Similar statues and monuments were being built not only across the states of the late Confederacy but in other states as well. It is not a coincidence that the Ku Klux Klan was enjoying a great expansion of its ranks as well. And it doesn’t take inference to understand that white supremacy was behind it all. Julian Carr, the Civil War veteran and ardent white supremacist who gave the dedication speech, made it plain:

The present generation, I am persuaded, scarcely takes note of what the Confederate soldier meant to the welfare of the Anglo Saxon race during the four years immediately succeeding the war [that is, when former Confederate soldiers terrorized freed blacks and Republican whites across the South — Lex] when the facts are, that their courage and steadfastness saved the very life of the Anglo Saxon race in the South – When “the bottom rail was on top” all over the Southern states, and to-day, as a consequence the purest strain of the Anglo Saxon is to be found in the 13 Southern States – Praise God.

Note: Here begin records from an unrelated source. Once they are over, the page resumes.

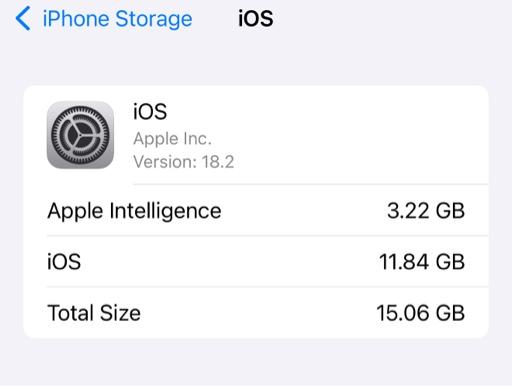Tap the 'Storage' word in the back link
Image resolution: width=512 pixels, height=386 pixels.
154,19
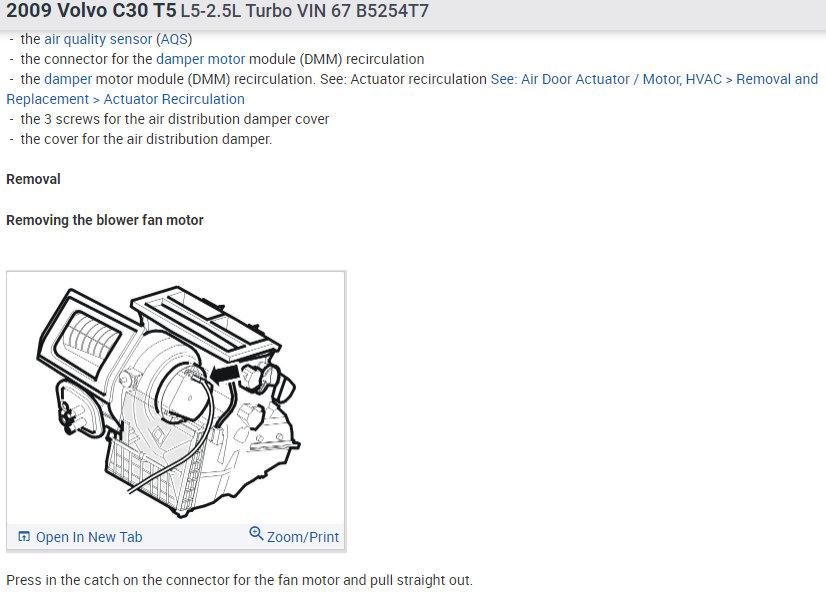Click the 'Removing the blower fan motor' heading
The width and height of the screenshot is (826, 603).
[105, 220]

I trust I may be pardoned for one allusion, howbeit it is rather personal. One hundred yards from where we stand, less than ninety days perhaps after my return from Appomattox, I horse-whipped a negro wench until her skirts hung in shreds, because upon the streets of this quiet village she had publicly insulted and maligned a Southern lady, and then rushed for protection to these University buildings where was stationed a garrison of 100 Federal soldiers. I performed the pleasing duty in the immediate presence of the entire garrison, and for thirty nights afterwards slept with a double-barrel shot gun under my head.

People of color despised the statue not just because of what it symbolized but also because of what it celebrated. And it is understandable that they would do so: Statues aren’t just “history,” but also indicate those people and things that we as a society celebrate. Silent Same stopped doing that a long time ago — praise God.

But there had been efforts and discussions underway for decades about what to do with Silent Sam — leave him where he was on public ground or move him, perhaps to a museum or privately owned Confederate graveyard. Left to themselves, those discussions might have led to a solution that all sides could have lived with, if not been happy about.

But the Republicans in the N.C. General Assembly, who have never met a situation they couldn’t make worse, on race relations or pretty much anything else, passed a vague and ill-considered law in 2015 protecting all such monuments on public property. (My friend and former colleague Joe Killian posted almost exactly a year ago on this subject, after a Confederate monument in Durham had been toppled.) Democrats even filed a bill in the legislature earlier this year to move the statue, but Republicans wouldn’t even give it a hearing. So there was no outlet for rational discussion that might have led to a workable solution.

To be clear, I do not condone criminality, full stop. Those who committed the crime should be prepared to do the time. That said, tearing down the statue when all other avenues of addressing the issues it raised had been cut off fits squarely within the tradition of righteous civil disobedience. I hope the court in its wisdom recognizes these actions as such and imposes minimal punishment, should anyone be convicted.

And to those suggesting that the statue should be left in place because of history, I have a question: How many of you were worried about history when U.S. forces toppled the statue of Saddam Hussein in Baghdad in 2003? Well, it’s about the same thing.